Les rites afro-colombiens qui ont influencé une grande partie de la côte caraïbe de la Colombie et d'autres endroits du pays ont pour but la commémoration d'un événement ou d'un rite funéraire. Tout comme la musique et la langue créole, la danse est la reconnaissance de la culture, de la coexistence, de l'ethnicité et l'abolition de l'esclavage. On considère que cette pratique du bullerengue est apparue dans les zones entourant le Canal del Dique, près de Carthagène, dans les villages peuplés de noirs fuyant l'esclavage, principalement dans la région de Barú. Le bullerengue se serait ensuite propagé aux territoires de Cordoue et d'Urabá par le biais des migrations[5]. Le mot « bullerengue » vient de l'union de « bulla » et « arenga », c'est-à-dire « bullarenga ». Au début, les esclaves en fuite utilisaient des tambours féminins et appelants, à travers le bruit des tambours et des paumes des mains, ils célébraient également leur liberté[6].

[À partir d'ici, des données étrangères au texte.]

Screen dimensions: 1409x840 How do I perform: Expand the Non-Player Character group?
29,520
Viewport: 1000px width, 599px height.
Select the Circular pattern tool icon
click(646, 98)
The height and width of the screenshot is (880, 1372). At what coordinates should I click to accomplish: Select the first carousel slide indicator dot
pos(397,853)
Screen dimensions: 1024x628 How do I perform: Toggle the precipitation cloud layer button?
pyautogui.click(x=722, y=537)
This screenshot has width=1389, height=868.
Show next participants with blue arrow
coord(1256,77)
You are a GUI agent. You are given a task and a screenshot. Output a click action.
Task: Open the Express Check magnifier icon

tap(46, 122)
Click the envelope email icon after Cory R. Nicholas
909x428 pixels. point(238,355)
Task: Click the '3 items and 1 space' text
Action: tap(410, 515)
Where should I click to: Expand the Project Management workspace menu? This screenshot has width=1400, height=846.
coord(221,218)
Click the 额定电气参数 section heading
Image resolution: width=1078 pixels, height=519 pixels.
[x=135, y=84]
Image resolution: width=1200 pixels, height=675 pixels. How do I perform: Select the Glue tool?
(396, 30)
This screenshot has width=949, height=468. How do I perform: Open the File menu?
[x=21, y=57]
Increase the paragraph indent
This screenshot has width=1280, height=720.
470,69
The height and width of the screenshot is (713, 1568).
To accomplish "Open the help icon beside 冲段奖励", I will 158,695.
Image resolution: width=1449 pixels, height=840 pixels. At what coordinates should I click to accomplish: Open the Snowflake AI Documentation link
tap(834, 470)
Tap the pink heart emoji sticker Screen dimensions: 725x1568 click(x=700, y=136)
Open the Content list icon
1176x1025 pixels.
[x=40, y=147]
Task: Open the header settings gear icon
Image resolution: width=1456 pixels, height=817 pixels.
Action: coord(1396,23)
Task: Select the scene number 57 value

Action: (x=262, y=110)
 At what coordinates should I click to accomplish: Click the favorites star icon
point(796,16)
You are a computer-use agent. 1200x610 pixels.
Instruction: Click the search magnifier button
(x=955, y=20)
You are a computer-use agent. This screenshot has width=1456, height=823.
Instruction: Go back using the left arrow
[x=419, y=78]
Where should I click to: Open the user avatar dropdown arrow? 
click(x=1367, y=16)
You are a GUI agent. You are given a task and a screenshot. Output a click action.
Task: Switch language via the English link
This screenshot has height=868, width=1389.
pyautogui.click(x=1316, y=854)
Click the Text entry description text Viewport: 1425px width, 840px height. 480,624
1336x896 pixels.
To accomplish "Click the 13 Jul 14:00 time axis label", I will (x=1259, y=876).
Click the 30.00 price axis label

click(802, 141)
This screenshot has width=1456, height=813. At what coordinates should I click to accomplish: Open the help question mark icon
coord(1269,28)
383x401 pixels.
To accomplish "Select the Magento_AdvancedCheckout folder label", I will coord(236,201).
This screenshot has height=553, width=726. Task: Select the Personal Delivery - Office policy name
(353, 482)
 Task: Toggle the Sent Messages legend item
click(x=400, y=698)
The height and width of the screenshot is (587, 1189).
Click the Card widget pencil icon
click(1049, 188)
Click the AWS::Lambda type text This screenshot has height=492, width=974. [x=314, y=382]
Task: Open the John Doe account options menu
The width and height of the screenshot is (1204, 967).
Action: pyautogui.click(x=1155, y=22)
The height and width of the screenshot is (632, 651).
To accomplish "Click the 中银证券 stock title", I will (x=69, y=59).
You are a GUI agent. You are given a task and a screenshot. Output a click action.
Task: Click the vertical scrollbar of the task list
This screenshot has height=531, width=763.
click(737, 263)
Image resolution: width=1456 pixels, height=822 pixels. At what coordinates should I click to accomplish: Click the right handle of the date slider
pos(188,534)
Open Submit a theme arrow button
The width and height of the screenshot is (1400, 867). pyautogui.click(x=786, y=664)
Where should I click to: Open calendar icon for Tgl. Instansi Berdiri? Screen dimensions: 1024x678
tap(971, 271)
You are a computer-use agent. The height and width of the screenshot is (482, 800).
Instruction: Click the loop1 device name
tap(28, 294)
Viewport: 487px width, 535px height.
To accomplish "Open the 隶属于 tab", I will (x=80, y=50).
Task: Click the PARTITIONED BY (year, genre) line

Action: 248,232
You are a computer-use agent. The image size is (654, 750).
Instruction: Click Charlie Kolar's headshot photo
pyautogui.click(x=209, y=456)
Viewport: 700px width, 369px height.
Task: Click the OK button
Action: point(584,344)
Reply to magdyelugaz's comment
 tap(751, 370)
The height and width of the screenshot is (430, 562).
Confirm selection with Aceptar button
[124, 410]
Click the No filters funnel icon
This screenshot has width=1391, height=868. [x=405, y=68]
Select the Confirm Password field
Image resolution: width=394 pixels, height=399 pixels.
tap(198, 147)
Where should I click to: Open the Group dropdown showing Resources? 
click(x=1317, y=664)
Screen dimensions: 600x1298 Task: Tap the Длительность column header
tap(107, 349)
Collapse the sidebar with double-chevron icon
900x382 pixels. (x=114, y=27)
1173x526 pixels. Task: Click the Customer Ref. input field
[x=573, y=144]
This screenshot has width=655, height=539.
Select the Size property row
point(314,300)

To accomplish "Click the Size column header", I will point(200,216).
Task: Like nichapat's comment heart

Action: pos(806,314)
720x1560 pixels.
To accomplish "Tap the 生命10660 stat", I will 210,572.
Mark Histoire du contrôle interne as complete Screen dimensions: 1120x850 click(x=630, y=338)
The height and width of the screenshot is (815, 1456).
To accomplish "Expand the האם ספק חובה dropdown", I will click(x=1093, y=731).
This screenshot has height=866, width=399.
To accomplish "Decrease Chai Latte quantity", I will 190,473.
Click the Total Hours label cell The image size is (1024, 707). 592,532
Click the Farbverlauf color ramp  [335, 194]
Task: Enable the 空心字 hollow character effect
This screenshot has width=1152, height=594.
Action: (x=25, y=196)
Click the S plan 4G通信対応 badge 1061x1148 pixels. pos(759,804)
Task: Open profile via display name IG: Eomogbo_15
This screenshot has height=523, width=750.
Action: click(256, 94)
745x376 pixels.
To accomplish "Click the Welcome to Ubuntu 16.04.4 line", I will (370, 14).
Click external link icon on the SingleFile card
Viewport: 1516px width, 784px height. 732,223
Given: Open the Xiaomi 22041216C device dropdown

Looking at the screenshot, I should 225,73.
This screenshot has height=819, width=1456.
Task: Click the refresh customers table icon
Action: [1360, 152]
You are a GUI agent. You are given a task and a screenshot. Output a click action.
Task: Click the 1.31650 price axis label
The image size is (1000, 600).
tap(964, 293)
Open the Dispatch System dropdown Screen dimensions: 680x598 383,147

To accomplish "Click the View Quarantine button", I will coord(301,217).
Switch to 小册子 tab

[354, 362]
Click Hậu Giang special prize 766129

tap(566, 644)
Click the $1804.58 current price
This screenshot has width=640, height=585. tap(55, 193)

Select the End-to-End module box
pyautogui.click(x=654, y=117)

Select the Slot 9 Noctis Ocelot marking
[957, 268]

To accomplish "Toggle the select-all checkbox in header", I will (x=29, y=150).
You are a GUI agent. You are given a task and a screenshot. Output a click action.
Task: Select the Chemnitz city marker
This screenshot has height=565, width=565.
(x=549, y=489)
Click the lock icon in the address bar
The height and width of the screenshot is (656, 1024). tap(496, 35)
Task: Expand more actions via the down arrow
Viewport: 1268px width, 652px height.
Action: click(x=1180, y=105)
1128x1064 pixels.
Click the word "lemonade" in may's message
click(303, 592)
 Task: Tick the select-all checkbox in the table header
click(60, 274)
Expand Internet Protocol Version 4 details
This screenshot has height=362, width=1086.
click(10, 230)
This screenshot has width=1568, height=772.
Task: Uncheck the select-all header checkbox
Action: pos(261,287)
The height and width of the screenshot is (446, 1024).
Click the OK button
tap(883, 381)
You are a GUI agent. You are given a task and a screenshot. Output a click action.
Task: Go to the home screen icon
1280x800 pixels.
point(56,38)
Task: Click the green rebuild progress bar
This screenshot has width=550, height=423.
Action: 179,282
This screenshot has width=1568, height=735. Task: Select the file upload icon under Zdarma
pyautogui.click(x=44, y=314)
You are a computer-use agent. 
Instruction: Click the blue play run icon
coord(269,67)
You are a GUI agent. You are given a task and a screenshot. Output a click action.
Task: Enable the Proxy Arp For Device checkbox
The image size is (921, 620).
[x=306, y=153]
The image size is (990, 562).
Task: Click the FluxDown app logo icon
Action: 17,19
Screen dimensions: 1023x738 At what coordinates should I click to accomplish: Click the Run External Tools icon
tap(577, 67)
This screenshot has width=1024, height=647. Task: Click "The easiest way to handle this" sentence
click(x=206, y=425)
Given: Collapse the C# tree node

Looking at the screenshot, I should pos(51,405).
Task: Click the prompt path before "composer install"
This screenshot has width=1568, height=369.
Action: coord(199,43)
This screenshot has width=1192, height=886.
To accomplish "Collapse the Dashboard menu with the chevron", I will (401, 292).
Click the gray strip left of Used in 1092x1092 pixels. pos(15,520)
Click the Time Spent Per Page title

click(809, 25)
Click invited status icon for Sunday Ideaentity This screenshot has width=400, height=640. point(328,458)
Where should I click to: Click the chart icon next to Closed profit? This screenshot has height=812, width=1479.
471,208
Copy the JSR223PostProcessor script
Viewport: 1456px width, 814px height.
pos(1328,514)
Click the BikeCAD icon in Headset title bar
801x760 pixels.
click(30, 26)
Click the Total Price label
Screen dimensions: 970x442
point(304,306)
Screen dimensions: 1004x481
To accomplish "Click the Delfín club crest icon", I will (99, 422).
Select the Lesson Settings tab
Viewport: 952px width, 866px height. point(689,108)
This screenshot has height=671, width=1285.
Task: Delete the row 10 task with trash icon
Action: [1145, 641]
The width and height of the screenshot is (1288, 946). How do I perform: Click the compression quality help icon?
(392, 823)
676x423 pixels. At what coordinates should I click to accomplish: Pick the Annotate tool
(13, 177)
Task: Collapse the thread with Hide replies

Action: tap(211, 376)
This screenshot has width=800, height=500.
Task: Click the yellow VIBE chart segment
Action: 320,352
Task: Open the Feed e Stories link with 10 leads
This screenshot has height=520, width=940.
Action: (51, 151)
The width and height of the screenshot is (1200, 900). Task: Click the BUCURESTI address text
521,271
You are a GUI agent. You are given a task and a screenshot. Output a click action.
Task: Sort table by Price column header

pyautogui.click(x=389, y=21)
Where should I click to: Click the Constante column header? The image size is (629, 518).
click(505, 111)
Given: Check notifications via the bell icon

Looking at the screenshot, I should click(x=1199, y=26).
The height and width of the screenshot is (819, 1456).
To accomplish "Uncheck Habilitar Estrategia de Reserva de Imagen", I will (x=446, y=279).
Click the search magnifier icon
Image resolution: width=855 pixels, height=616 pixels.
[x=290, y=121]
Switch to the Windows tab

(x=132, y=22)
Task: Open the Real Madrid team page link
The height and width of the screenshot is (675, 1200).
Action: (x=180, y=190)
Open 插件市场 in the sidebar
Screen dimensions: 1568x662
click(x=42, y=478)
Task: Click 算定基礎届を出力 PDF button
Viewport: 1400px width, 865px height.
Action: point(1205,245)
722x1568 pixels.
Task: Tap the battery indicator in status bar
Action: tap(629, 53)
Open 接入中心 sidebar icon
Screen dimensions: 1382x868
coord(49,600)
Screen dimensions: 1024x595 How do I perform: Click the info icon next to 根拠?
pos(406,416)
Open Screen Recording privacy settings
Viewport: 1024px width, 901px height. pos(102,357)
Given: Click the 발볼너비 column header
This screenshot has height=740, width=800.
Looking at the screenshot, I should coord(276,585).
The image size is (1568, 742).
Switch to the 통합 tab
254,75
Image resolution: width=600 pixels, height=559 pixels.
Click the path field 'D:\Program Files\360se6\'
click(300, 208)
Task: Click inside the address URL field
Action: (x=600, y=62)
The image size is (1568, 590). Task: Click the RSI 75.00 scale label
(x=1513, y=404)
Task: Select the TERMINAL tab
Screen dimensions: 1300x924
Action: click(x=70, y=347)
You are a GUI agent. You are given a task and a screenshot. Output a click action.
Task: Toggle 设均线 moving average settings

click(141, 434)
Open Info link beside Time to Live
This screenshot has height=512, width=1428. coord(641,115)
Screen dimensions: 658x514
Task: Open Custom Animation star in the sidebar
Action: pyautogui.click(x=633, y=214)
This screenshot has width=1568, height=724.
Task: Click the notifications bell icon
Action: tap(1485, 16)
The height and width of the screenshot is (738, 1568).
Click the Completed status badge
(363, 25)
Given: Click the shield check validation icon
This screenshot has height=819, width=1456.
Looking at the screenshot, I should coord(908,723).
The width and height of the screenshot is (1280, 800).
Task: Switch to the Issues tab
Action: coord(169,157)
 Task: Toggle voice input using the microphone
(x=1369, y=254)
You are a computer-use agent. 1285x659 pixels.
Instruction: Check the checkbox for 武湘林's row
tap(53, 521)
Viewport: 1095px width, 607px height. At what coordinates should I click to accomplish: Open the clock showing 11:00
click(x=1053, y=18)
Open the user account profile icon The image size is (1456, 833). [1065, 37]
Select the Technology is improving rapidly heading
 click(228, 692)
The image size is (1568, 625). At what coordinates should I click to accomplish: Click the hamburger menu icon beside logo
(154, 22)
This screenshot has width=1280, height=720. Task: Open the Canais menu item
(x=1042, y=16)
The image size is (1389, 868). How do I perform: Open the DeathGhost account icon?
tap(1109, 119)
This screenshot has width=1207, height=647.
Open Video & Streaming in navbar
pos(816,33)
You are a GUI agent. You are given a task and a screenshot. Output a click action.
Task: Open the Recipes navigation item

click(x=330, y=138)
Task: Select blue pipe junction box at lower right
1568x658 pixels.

Le palenque désignait une sorte de camps fortifiés abritant un mélange d'esclaves libérés et de cimarrones (esclaves fugitifs) où les pratiques culturelles africaines étaient préservées[7]. À l'origine, le bullerengue célébrait les rites de puberté chez les jeunes[5], mais aujourd'hui, il symbolise la fertilité féminine. On pense qu'il est né au palenque de San Basilio dans le département de Bolívar[8]. Au début du XVIIe siècle, l'esclave Benkos Biohó organise une armée de fugitifs dans les monts de María au sud de Carthagène. Il réussit à dominer toutes les montagnes de la Sierra María dans le département de Bolívar, son but étant de conquérir Carthagène. En 1605, Benkos Biohó et le Gouverneur de Carthagène, Suazo, signent un traité de paix qui reconnaît l’autonomie du Palenque de la Matuna. En 1608, il fonde Le palenque de San Basilio qui est encore aujourd'hui l'un des principaux lieux d'expression de la culture afro-colombienne[9].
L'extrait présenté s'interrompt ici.